Ring of RedOct 6, 2008 · peterb · 4 minute read
A tip of the hat to Michael Collins who, knowing my weakness for turn-based strategy games, suggested that i check out Ring of Red, (or, in Unicodese, Ring of ?ed), a PS2 tactics/action hybrid.
There are advantages to not buying a game until 8 years after its release, and one of them is this: I was able to pick this up at The Exchange for a mere $7. Given the current state of the stock market, that’s about all I can afford.
Ring of Red takes place in an alternate-history universe where the United States did not drop the atomic bomb on Japan. Instead, the United States committed to Operation Downfall, the full-scale invasion in Japan. When the smoke cleared, Japan was divided between a Russian-controlled Hokkaido, a communist Japanese north, and a democratic Japanese south. In this world, weapon development trends took a turn for the Thoroughly Japanese, and created giant fighting walking mechs.
Now, when you say the word “mech”, the natural inclination is to imagine _Voltron-_like robots, leaping and jumping around with swords and pulling off finishing moves. And, to tell the truth, there is a little of that. But not much. What’s most enjoyable about the game’s mise-en-scene is this: the explanation for the mecha is that they are artillery designed to navigate difficult terrain. So for the most part, to borrow a phrase from Michael, they look and feel like huge cannons that someone bolted a couple of legs to. And the legs don’t work that well.

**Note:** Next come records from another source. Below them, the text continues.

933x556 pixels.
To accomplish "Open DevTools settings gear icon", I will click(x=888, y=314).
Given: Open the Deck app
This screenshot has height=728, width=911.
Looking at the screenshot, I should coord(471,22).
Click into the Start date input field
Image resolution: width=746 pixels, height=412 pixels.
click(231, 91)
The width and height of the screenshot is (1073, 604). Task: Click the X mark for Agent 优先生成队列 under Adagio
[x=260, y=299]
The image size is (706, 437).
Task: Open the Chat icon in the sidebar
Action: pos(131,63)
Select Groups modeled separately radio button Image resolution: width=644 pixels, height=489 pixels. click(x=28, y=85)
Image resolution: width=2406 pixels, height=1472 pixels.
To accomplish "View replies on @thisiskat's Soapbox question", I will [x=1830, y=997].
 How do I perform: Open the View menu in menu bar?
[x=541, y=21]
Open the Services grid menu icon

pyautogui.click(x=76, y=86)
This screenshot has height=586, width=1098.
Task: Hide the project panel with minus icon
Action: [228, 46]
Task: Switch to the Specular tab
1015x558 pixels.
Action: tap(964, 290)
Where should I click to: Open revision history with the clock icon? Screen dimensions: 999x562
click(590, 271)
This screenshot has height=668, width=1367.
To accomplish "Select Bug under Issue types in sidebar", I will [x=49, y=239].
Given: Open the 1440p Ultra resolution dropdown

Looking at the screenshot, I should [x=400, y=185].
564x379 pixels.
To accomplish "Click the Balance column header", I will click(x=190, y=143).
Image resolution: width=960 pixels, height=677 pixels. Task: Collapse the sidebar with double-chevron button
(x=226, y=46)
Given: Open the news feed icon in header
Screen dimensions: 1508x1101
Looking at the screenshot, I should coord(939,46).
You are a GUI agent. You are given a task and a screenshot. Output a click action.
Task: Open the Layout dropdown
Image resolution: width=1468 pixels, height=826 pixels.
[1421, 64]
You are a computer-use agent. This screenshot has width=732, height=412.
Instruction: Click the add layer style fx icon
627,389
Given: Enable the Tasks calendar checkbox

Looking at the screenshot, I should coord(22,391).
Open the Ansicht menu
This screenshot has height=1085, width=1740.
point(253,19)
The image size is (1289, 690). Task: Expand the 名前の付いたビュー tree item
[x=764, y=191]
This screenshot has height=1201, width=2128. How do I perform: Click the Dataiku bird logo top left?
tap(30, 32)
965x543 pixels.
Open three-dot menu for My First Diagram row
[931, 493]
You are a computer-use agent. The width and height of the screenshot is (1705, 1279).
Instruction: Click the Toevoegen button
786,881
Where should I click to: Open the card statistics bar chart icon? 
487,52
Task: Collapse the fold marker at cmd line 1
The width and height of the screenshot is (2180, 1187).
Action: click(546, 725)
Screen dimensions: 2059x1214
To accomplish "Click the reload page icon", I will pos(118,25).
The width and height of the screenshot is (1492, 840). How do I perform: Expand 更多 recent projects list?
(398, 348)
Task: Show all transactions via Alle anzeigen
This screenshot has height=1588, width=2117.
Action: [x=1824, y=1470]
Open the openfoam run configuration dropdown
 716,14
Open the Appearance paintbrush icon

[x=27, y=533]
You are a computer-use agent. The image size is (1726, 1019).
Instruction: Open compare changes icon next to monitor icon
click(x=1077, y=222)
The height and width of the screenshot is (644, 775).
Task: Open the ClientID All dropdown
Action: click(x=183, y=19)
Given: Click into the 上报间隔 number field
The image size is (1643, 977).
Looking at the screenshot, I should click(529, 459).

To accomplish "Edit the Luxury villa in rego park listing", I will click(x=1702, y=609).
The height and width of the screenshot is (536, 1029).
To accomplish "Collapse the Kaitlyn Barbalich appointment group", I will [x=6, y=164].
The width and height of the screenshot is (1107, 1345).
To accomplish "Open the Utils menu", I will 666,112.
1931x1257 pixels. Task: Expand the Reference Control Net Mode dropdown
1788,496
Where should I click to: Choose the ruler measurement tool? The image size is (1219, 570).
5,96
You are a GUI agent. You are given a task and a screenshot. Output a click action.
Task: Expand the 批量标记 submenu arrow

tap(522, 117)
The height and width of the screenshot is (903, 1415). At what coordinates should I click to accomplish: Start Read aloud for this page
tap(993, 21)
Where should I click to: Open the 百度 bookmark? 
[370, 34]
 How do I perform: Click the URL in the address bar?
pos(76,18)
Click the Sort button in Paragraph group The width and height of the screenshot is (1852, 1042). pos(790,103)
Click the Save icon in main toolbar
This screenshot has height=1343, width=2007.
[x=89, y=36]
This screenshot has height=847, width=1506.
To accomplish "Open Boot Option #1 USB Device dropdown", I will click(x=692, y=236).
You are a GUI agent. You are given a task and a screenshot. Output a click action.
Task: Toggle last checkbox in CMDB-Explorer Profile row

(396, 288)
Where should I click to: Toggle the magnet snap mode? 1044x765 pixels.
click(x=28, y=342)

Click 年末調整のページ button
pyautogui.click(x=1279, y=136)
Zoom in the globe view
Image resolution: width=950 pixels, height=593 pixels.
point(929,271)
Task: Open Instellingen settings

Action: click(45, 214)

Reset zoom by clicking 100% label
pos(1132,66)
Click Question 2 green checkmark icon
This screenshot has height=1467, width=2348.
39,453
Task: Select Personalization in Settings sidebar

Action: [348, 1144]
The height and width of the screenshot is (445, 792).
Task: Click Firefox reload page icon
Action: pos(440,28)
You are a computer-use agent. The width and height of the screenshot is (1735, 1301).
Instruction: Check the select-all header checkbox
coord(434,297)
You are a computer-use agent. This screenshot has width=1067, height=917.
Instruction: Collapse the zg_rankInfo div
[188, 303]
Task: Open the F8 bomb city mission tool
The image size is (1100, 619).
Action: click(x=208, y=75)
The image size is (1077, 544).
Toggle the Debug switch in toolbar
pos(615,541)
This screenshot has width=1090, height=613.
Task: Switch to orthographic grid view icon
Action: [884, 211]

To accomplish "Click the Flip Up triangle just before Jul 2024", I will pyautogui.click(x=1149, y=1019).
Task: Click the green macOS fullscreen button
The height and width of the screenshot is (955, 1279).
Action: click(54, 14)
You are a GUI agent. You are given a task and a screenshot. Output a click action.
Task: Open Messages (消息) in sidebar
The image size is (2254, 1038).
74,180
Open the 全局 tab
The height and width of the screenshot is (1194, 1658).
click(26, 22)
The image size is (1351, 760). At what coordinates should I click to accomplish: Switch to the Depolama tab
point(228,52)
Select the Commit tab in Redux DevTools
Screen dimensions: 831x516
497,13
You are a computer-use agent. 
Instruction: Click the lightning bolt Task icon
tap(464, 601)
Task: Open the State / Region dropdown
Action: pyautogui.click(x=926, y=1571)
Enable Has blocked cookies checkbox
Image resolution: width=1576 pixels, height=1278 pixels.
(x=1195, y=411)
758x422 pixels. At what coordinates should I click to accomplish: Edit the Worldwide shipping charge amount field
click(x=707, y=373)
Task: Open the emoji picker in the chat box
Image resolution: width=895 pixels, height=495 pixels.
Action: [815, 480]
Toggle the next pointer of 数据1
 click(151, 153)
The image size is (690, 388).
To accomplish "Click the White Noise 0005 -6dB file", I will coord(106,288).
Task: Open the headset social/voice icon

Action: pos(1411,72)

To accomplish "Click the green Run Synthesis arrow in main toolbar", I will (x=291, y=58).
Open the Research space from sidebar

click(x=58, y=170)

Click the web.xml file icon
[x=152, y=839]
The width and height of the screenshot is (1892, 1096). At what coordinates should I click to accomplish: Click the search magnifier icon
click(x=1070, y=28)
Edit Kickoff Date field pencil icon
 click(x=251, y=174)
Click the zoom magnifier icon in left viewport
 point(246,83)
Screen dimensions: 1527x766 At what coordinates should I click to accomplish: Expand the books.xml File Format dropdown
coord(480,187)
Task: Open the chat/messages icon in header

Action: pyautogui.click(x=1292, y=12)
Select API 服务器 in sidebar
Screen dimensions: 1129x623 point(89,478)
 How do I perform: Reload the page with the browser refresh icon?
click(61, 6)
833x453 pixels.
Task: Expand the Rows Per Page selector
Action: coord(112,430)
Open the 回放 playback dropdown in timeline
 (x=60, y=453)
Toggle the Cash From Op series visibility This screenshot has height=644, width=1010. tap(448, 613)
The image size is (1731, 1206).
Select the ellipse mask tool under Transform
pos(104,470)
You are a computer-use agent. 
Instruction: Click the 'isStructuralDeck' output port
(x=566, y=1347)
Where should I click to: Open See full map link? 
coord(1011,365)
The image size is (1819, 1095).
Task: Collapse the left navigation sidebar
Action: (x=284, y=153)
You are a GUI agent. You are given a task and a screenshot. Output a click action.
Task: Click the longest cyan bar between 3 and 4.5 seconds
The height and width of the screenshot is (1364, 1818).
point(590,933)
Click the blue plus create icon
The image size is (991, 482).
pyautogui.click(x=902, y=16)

The turn-based portion of the game is mostly concerned with manuever warfare and taking (in effect) victory points, which reward you with some mech repair and, sometimes, additional combat troops. There are several different varieties of mechs (in game terms, “AFWs”), each of which wants to engage from a different distance. So you might try to move pieces around the board to match up your long-range 4-legged mech against a short-range light mech, from a distance.
Once you enter combat, the game changes to a semi-arcade mode. You have your weapons platform, and three squads of troops with you. Two of the squads are on the ground, and a third crews your mech. You can issue orders to the squads, having them attack the enemy mech or the enemy soldiers, or use various special powers (if they have them). The crew on your mech spends its time loading the AFW’s guns. When the load gauge is full, you can fire. This moves you into a first person “sniper rifle” sort of view, with the targeting reticle swinging wildly around the screen. To shoot the enemy and damage or destroy him, you have to time your shot.
The interesting tension here is that the longer you stay in targeting mode, the better your aim gets (and the less the reticle sways). But you only have a limited amount of time (around 90 seconds) per battle, and the enemy is trying to shoot you, too. So there is an incentive to take the shot as early as you can.
I haven’t decided yet if I will see Ring of Red through to the bitter end. It suffers from a few problems that are typical of 8-year old PS2 games. You can’t save a game in the middle of a sortie, and believe me, sorties can last a long time. The action combat is full of beautiful and dramatic combat animations, all of which you will desperately want to skip after the third time you see them, but you can’t. As near as I can tell, you can’t even pause the game while in the middle of a battle. I sort of imagine myself putting the game down and never playing it again the first time that actually inconveniences me.
But for $7, it’s hard to complain too much about these little drawbacks. If you’re a tactics junkie, look for it at your local used game store. If nothing else, I enjoy the scenario and the art style.